How we use your personal data and why
In respect of each of the purposes for which we use your personal data, applicable data protection laws require us to ensure that we have a “legal basis” for that use. Most commonly, we will rely on one of the following legal bases:
- Where we need to take steps at your request prior to entering into a contract with you (“Contractual Necessity”).
- Where we need to comply with a legal or regulatory obligation (“Compliance with Law”).
- Where it is necessary for our legitimate interests and your interests and fundamental rights do not override those interests (“Legitimate Interests”). More detail about the specific legitimate interests pursued in respect of each purpose we use your personal data for is set out in the table below.
The table below shows at a very high-level how we may use your personal data and the relevant legal bases we rely upon for that use.
Purpose
Legal basis
Pre-contractual performance. We may process your personal data (including sharing it with third parties, where appropriate) where necessary to take pre-contractual steps relating to your potential employment or engagement, including managing the recruitment process and taking any associated steps you may request prior to entering into any contract with you.
Contractual Necessity.
Talent management. We may process your personal data (including associated sharing with third parties, where appropriate) for talent management purposes, including for the purposes of considering you for current or future job application and determining whether, and on what terms, to make an offer to employ or engage you.
Legitimate Interests.
Facilities management. We may process your personal data (including sharing it with third parties, where appropriate) to operate, manage and secure our premises and facilities.
Legitimate Interests.
Compliance and protection. We may process your personal data (including sharing it with third parties, where appropriate) for compliance and protection purposes (including the establishment, exercise or defence of legal claims).
Depending on the circumstances: Compliance with Law or Legitimate Interest.
Privacy Protective Steps. We may create aggregated, de-identified and/or anonymised data from your personal data.
Legitimate Interests.
Further uses. In some cases, we may use your personal data for further uses, in which case we will ask for your consent to such use of your personal data for those further purposes in so far as they are not compatible with the initial purpose for which information was collected and where consent is necessary.
Consent or the original legal basis where the relevant further use is compatible with the initial purpose and where consent is necessary.
In addition to establishing a legal basis, where we use any ‘special categories’ of personal data (e.g., your health-related data), we also have to satisfy an additional condition to process such personal data, because it is considered to be more sensitive in nature. The condition that may apply will depend on the circumstances and the purposes of the relevant processing. However, as examples of the conditions that we may rely upon:
- We may need to process that data because it is necessary for reasons of substantial public interest (e.g., for equal opportunities monitoring, preventing or detecting unlawful acts etc).

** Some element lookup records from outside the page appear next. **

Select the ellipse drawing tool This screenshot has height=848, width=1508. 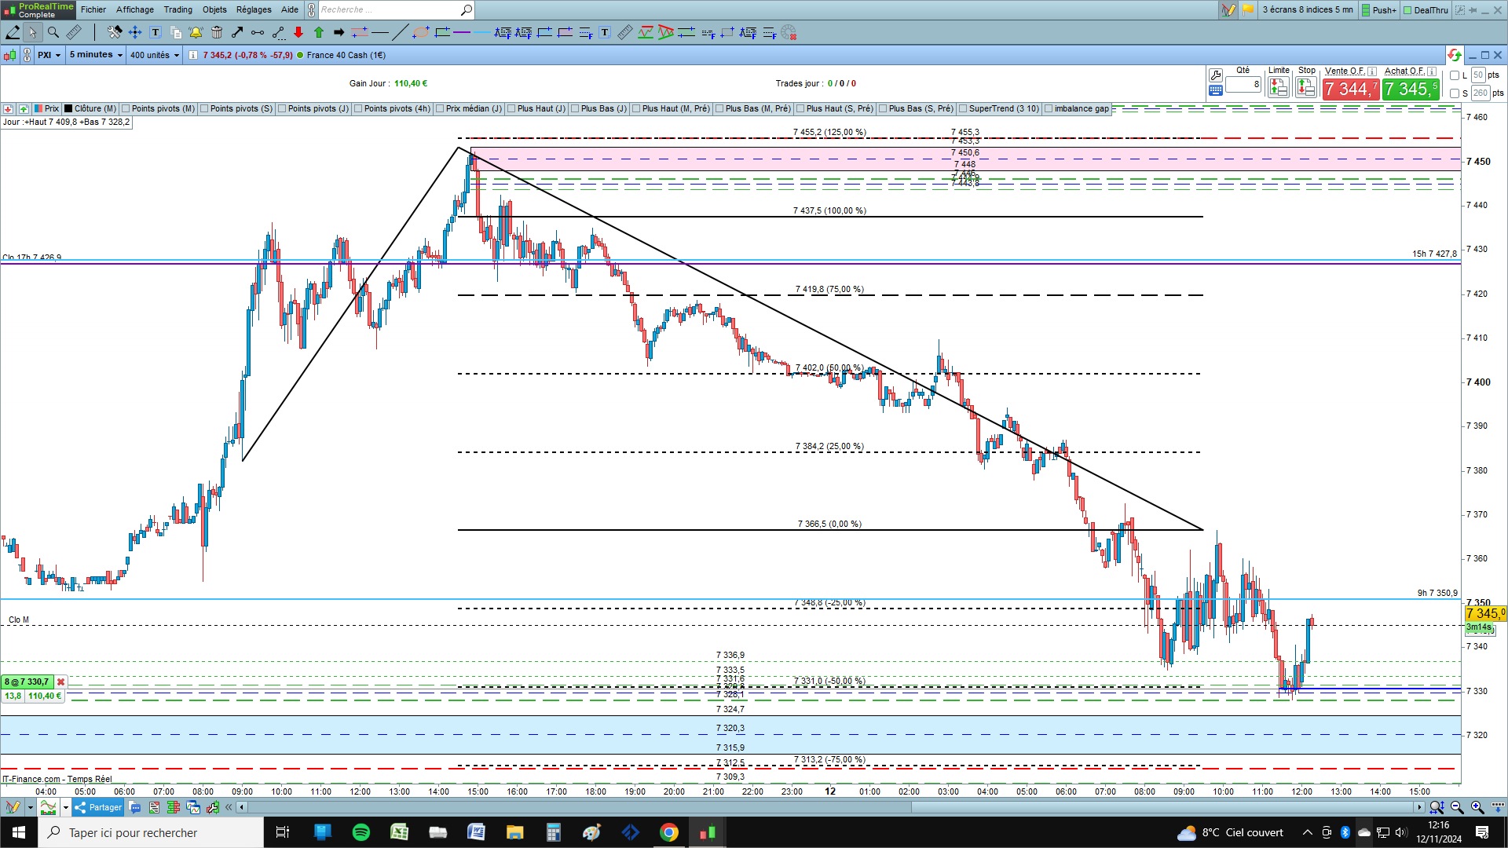[x=421, y=32]
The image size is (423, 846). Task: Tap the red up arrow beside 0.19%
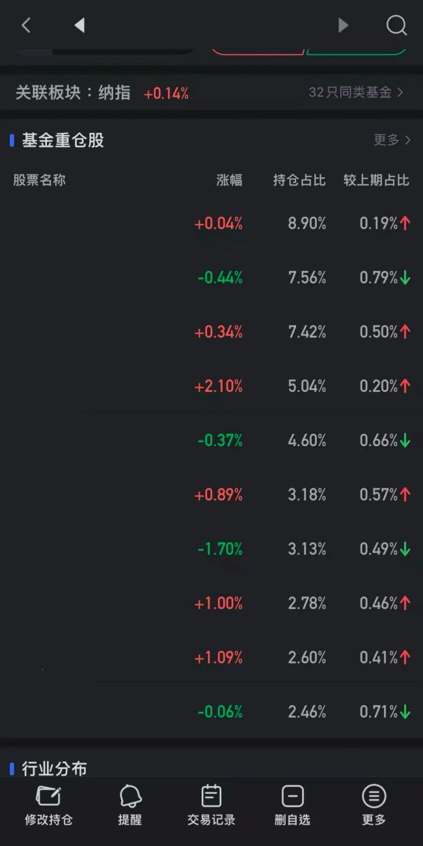tap(406, 223)
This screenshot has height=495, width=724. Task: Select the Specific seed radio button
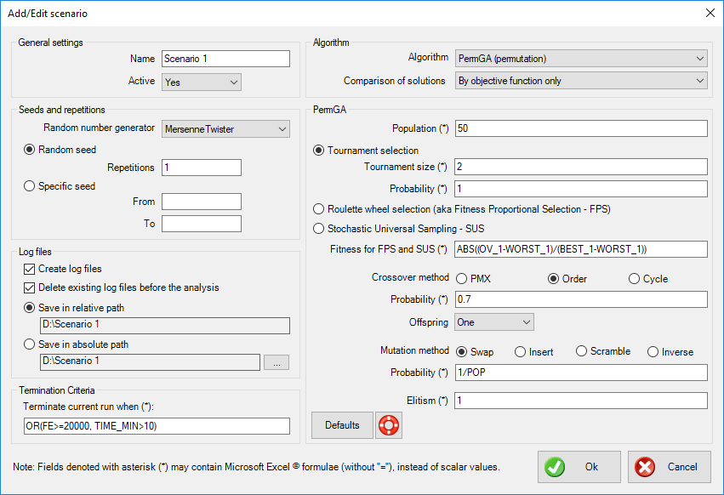[31, 186]
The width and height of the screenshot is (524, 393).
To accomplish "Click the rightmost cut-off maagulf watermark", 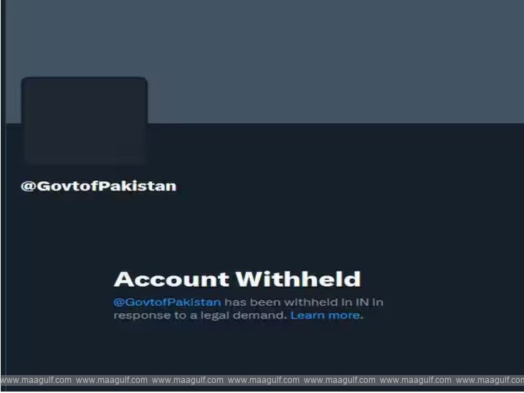I will coord(490,380).
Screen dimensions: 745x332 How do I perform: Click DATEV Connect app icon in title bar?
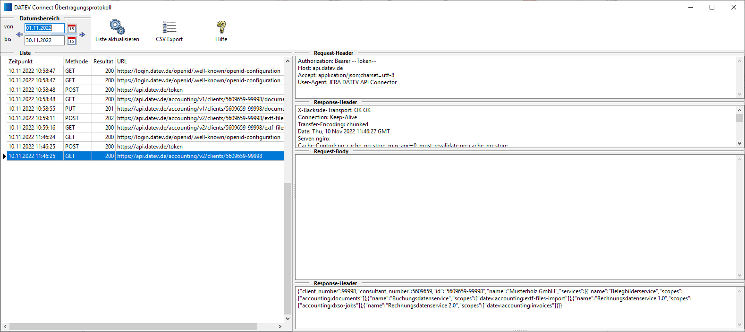8,7
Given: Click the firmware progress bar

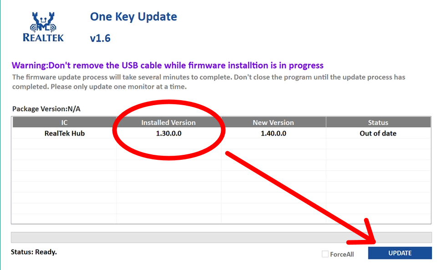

- We may need to process that data because it is necessary for the establishment, exercise or defence of legal claims (including regulatory, administrative or any out-of-court procedure, and seeking advice).
Who we share your personal data with
As part of our business and in relation to your application, we may share your personal data with certain third parties – please see the list below for information about the categories of such third-party recipients:
Affiliates. Our affiliates. For example, this may occur to enable our organisation to operate shared infrastructure, systems and technology.
Service Providers. Providers of services to Feedzai or our group that provide us with services that help us manage the recruiting process and operate our business, such as job boards, recruiters, interviewing and testing, IT systems and support, information and physical security, pre-employment screening, interview travel booking and expense reimbursement (where applicable), relocation (where applicable), and recruitment analytics.
Professional advisers. Accountants, auditors, lawyers, immigration advisors, insurers, bankers, and other professional advisors.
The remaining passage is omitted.